BioWorld International Correspondent

LONDON - Microscience Ltd. raised £25.5 million (US$36.3 million) in a third-round funding, enabling it to put five infectious disease vaccines into clinical trials this year and develop them through to Phase IIb.

CEO Rod Richards told BioWorld International, “We are very pleased not only with the amount, but also with the investors. This is a small syndicate, all [of whom] bring more than the money.”

Advent Venture Partners and JP Morgan Partners led the round, and were joined by existing investors Apax Partners Funds and Merlin Biosciences.

Richards also signaled that Microscience intends to grow by acquisition. “This is about more than just growing a small company into a slightly bigger one. These investors have deep pockets. We have the money to take our core programs forward, and backers who would be supportive of M&As [mergers and acquisitions].”

Microscience’s lead product, an oral typhoid vaccine, is scheduled to start a large-scale clinical trial in the U.S. Four other vaccines against traveler’s diarrhea, meningitis B, neonatal group B streptococcus infections and a therapeutic vaccine for hepatitis B are expected to start trials during 2002.

The company plans to license some of these out once it has proof of efficacy, but Richards said the decision on which ones to partner will depend on how the trials progress.

The funding also allows Microscience, based in Wokingham, Berkshire, to broaden its vaccine discovery capability. The company has two platform technologies, Signature Tagged Mutagenesis, for the rapid detection of virulence genes in microbes, and spi-VEC, for the oral delivery of antigens. Richards said these technologies will continue to deliver development candidates, and with this funding he hopes to have another two or three products ready for clinical development.
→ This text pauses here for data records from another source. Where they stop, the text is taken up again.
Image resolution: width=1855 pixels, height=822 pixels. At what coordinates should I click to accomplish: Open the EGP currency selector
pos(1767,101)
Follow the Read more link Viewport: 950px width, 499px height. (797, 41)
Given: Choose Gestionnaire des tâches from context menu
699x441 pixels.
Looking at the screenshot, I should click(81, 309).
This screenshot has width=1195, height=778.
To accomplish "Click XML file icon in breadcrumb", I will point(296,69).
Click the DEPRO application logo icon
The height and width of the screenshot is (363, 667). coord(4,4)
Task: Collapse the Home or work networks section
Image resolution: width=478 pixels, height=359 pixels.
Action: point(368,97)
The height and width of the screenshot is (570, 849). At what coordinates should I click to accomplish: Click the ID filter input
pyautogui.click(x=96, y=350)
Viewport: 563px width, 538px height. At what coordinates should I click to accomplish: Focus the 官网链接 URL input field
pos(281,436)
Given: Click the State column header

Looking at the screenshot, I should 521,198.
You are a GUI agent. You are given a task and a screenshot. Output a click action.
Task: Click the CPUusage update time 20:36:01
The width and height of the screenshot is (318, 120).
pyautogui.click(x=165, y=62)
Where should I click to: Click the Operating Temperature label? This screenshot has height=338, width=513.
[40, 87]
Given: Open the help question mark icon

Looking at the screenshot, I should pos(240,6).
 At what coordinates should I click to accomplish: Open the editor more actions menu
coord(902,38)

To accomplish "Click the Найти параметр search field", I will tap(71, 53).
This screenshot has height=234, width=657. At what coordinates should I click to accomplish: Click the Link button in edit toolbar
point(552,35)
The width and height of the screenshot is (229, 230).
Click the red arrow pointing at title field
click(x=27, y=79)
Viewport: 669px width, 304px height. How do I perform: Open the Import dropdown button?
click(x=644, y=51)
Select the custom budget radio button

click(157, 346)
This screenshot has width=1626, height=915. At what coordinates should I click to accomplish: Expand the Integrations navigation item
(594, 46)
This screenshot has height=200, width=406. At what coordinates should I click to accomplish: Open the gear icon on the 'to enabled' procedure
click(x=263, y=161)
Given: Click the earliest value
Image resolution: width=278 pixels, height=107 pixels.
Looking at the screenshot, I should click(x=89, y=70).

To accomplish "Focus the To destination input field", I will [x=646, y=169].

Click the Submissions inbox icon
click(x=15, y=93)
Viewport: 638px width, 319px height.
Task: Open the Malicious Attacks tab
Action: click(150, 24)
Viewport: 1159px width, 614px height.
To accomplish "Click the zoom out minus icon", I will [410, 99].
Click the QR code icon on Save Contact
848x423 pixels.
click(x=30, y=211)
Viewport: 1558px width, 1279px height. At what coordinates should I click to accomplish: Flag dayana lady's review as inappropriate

However, he also plans to look outside for products. “When we look at where we would like to be in three to four years, we can’t do it with what we have internally we need more than that. Being a small or medium cap [company] is not attractive, and therefore, we want to bring in products.”

This funding round brings the amount raised by Microscience since it was founded in 1997 to £40 million.

“I’m extremely excited,” Richards said. “Our programs are validated, we have a strong pipeline, and vaccines in therapy are going to grow faster than drugs, so we are in the right space.”